Mr. Bezos traveled to space and back on an 11-minute supersonic ride alongside his brother, Mark Bezos, 82-year-old pilot and one of the Mercury 13 women Wally Funk, and 18-year-old recent high school graduate Oliver Daemen.
Mrs. Funk became the oldest person to travel to space while Mr. Daemen, whose father bought his ticket, was the youngest astronaut.
The four-person team traveled into space aboard the rocket and capsule system developed by Blue Origin, founded in 2000 by Mr. Bezos.
The flight was the first crewed mission for the suborbital space tourism rocket, which the company expects to use to take wealthy customers for high-flying thrills.
The capsule has the biggest windows ever flown in space and promises breathtaking views of the Earth for its future passengers.
The rocket lit its engines at 8:12 a.m. CT at the Blue Origin launch site in rural West Texas.
The space vehicle was launched up to more than 65 miles, topping out at an altitude of 351,210 feet.
After two minutes into the flight, the capsule separated from the rocket and advanced until it crossed the Karman line, the most recognized boundary of space lying 100 km up.
Upon reaching the historic flight path’s peak, passengers soaked in panoramic views of the cosmos and enjoyed around three minutes of weightlessness with their seatbelts unstrapped.
The launch was visible to reporters on the ground and broadcast live.
After the capsule touched back down again after 10 minutes and 10 seconds, the Amazon founder excitedly said: “Best day ever!”
In a press conference after the launch, he added: “My expectations were high and they were dramatically exceeded.”
Also, in the post-flight briefing, the company showed a video of passengers performing somersaults and tumbles during their weightlessness period, with breathtaking views of Earth seen outside.
Mr. Bezos’ space trip comes just over a week after UK businessman Richard Branson reached the edge of space in a rocket plane developed by Virgin Galactic.
Mr. Branson, Mr. Bezos, and other participants in the “billionaire space race” have been criticized for offering what many have described as fun rides for the super-rich.
However, Mr. Bezos insists that he has kept an environmental vision for his space tourism plans’ development.
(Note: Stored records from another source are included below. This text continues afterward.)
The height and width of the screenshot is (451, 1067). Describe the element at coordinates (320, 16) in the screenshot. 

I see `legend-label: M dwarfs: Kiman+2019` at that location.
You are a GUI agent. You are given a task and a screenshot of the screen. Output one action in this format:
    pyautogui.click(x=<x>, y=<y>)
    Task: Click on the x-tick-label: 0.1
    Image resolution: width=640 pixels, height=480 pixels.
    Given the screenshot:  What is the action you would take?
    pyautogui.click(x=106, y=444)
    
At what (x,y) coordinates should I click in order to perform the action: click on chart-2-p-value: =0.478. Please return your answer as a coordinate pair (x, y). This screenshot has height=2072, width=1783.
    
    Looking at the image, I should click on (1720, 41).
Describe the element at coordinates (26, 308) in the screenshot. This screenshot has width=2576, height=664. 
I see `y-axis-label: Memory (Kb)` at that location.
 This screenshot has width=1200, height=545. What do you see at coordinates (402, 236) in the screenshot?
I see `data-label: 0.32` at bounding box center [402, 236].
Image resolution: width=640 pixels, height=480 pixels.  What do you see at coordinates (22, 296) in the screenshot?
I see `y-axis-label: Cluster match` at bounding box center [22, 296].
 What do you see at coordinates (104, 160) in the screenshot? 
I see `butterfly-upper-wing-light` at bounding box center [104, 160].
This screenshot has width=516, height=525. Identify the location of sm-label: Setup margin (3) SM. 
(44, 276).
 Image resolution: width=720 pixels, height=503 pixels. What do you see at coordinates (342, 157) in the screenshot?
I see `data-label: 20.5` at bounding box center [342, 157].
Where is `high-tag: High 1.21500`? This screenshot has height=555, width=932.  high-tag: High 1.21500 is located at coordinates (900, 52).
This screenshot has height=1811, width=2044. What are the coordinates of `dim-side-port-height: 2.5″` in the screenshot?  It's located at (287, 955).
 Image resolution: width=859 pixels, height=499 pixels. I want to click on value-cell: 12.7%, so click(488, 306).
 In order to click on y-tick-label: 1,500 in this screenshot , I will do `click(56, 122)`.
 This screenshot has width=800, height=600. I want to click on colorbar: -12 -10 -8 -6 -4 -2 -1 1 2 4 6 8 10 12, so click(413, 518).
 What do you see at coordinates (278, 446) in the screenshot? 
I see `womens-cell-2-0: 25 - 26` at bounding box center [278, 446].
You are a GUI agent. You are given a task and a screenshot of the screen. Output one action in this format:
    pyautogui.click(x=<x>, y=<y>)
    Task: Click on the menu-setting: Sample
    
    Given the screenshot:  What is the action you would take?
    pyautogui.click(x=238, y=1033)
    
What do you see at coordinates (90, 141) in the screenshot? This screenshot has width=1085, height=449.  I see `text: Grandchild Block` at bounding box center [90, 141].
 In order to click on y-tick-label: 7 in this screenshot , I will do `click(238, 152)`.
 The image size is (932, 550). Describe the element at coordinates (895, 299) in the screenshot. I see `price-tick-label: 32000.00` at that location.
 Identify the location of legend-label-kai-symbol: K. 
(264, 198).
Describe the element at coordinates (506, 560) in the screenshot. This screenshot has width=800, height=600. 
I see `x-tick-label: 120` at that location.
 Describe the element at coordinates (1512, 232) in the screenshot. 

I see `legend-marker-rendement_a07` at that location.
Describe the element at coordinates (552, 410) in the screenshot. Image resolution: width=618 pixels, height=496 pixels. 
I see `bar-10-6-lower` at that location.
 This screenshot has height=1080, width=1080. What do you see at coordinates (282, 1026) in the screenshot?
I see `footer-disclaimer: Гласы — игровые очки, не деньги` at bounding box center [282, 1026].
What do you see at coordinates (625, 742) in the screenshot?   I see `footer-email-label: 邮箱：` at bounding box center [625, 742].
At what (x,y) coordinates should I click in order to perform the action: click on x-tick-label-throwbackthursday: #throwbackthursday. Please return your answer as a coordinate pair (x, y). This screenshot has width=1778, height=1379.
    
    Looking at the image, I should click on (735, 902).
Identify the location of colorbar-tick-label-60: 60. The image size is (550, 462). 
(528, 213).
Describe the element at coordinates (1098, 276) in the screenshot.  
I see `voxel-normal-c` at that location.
“We need to take all heavy industry, all polluting industry and move it into space, and keep Earth as this beautiful gem of a planet that it is,” he said.
“It’s going to take decades and decades to achieve, but you have to start, and big things start with small steps… that’s what this sub-orbital tourism mission allows us to do, it allows us to practice over and over,” he added.